There was certainly no uniformity of opinion on what impact Brexit might have on their National Health Service. Now that the results are in, we still will not know until the destabilization begins to settle down.
So what is the most likely outcome? The basic structure of their revered health system will likely remain intact, but it may be subjected to tweaking, the nature of which will depend on the ideology prevalent in the political environment after the shakeup occurs, already beginning with the announcement that Conservative Prime Minister David Cameron will resign.

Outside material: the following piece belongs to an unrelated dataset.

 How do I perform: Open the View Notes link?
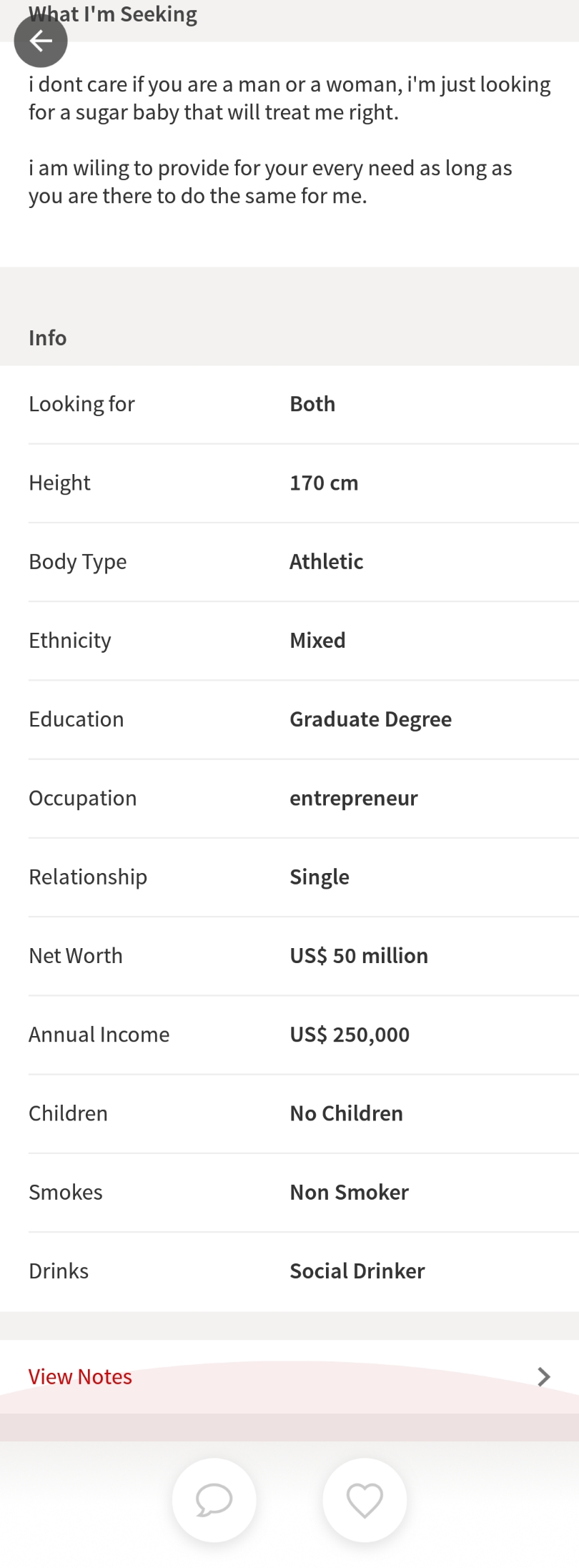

What impact will this have on health care reform in the United states? Virtually none. The probable Democratic presidential nominee has said that she will perpetuate the current system, adding minor beneficial tweaks. The probable Republican presidential nominee will likely accept the recommendations in the white paper released by the House Republicans which basically proposes perpetuating the current system with tweaks that they consider to be beneficial from a conservative perspective.
Bernie Sanders and colleagues are attempting to shift the Democratic platform to a position of support for a single payer national health program – Medicare for All – but Hillary Clinton has already made it very clear that she would not support such a change.
We can sympathize with the difficulties faced by the Europeans as they work out the Brexit problems and what is to follow. But if we are to learn from this, we must understand how important it is to be informed on public policy and then to elect politicians who will carry out a pledge to make our nation work well for all of us. We don’t seem to be doing that now. We do not have the prospect of a Usexit since we have nowhere to go.